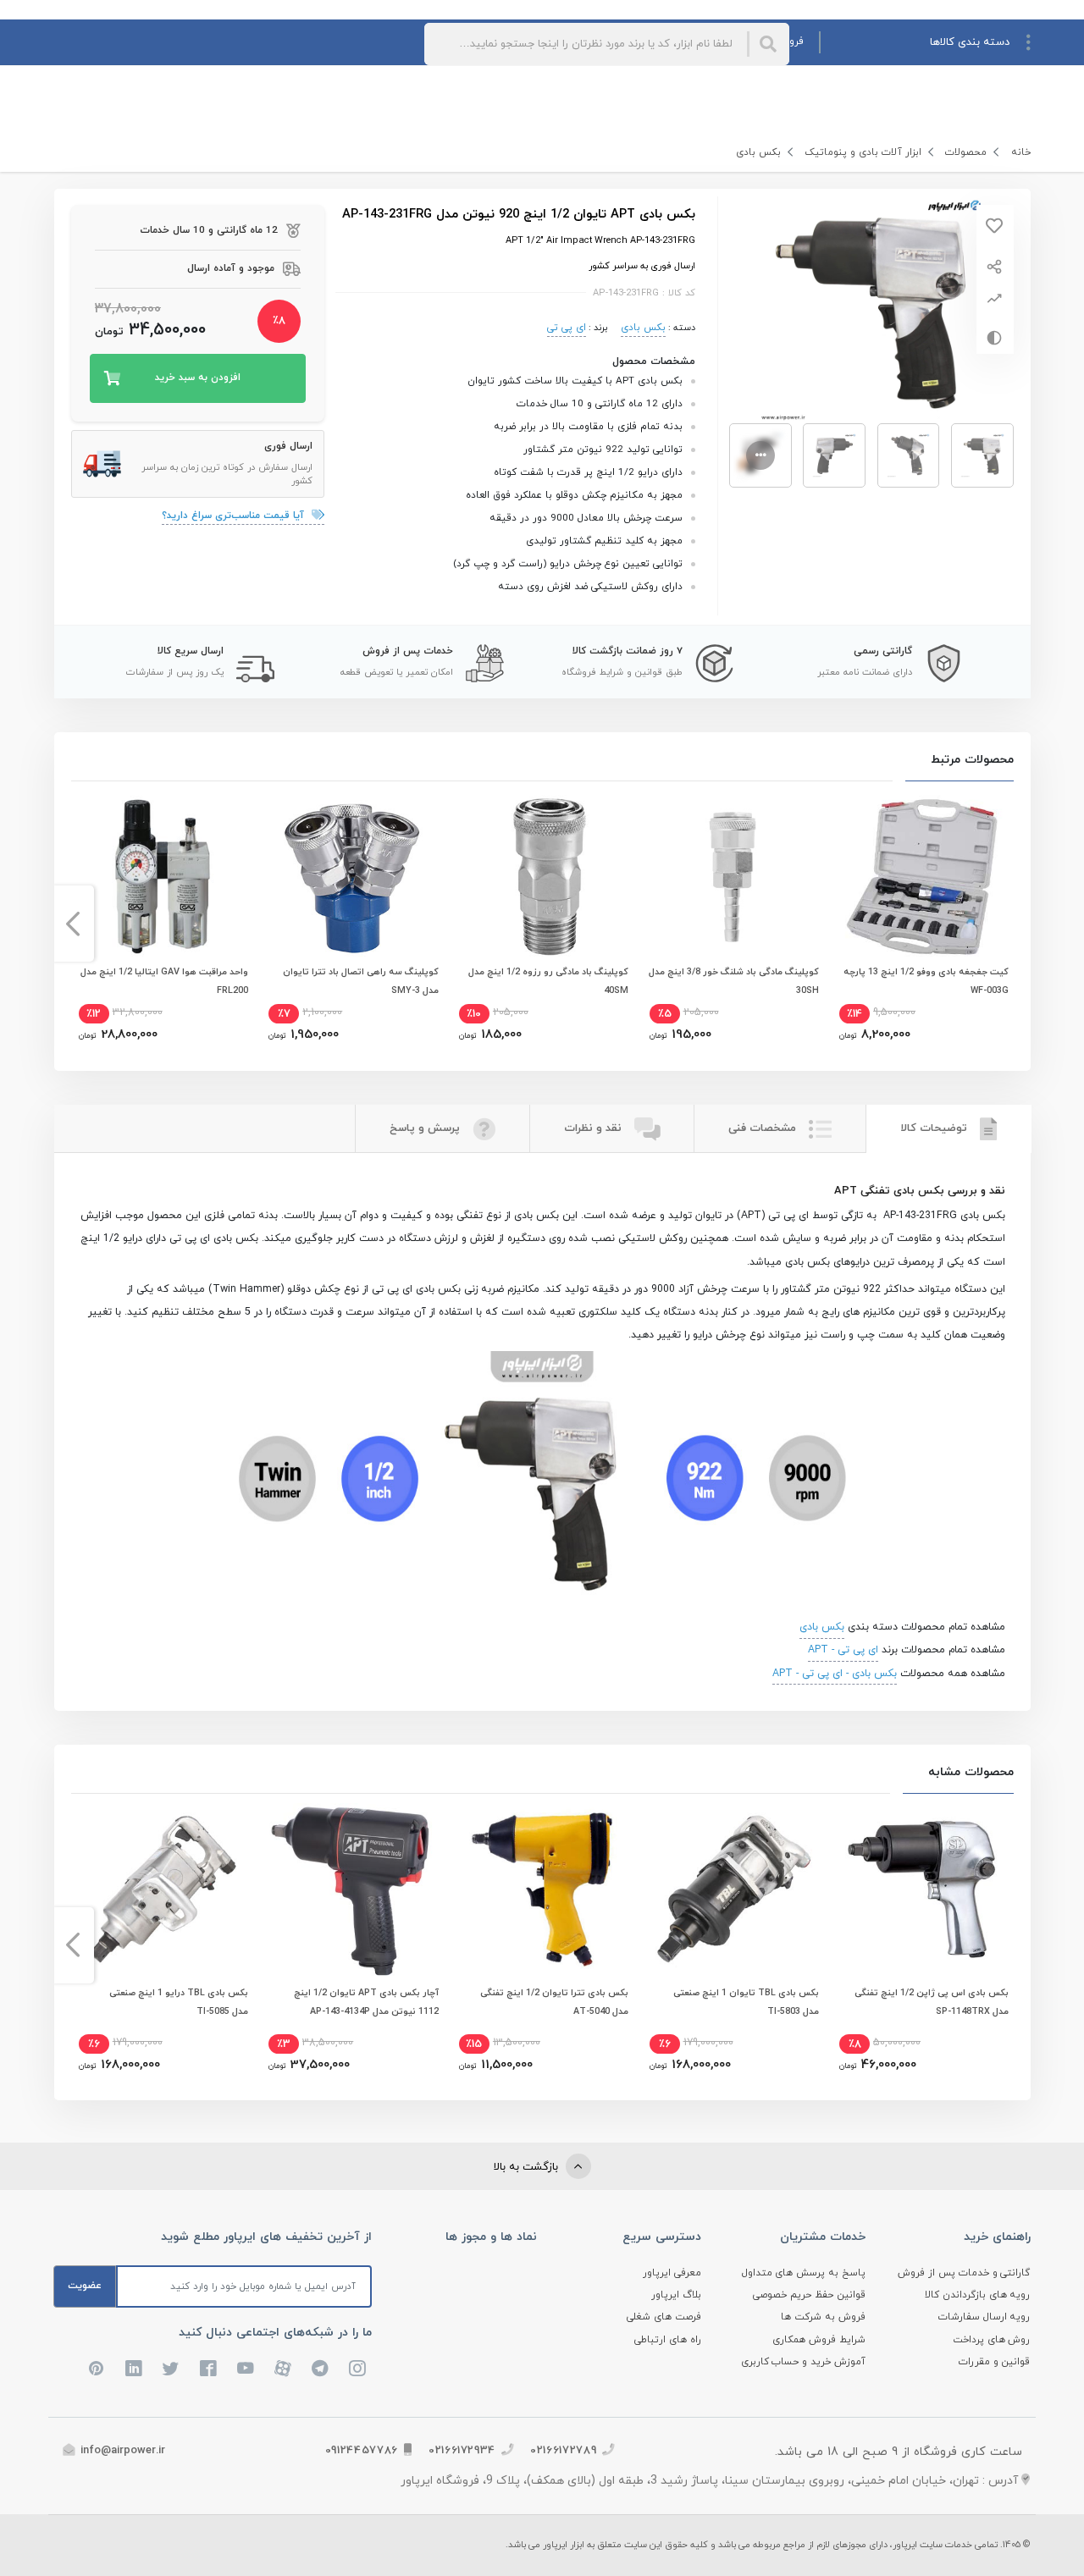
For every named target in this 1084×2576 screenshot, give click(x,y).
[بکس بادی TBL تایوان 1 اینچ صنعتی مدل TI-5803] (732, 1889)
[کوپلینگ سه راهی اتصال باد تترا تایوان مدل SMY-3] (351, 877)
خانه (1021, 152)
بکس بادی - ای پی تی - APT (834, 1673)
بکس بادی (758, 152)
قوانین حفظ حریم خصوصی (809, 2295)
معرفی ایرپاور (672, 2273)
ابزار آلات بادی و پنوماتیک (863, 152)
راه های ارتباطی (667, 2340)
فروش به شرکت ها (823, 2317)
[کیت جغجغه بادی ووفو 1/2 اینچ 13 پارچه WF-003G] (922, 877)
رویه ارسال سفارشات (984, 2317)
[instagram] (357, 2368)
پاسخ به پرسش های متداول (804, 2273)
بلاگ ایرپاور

Task description: Please print the material exactly as given above, omitting the pictures.

Expected answer:
For every named target in this 1084×2576 screenshot, give click(x,y).
[بکس بادی TBL تایوان 1 اینچ صنعتی مدل TI-5803] (732, 1889)
[کوپلینگ سه راهی اتصال باد تترا تایوان مدل SMY-3] (351, 877)
خانه (1021, 152)
بکس بادی - ای پی تی - APT (834, 1673)
بکس بادی (758, 152)
قوانین حفظ حریم خصوصی (809, 2295)
معرفی ایرپاور (672, 2273)
ابزار آلات بادی و پنوماتیک (863, 152)
راه های ارتباطی (667, 2340)
فروش به شرکت ها (823, 2317)
[کیت جغجغه بادی ووفو 1/2 اینچ 13 پارچه WF-003G] (922, 877)
رویه ارسال سفارشات (984, 2317)
[instagram] (357, 2368)
پاسخ به پرسش های متداول (804, 2273)
بلاگ ایرپاور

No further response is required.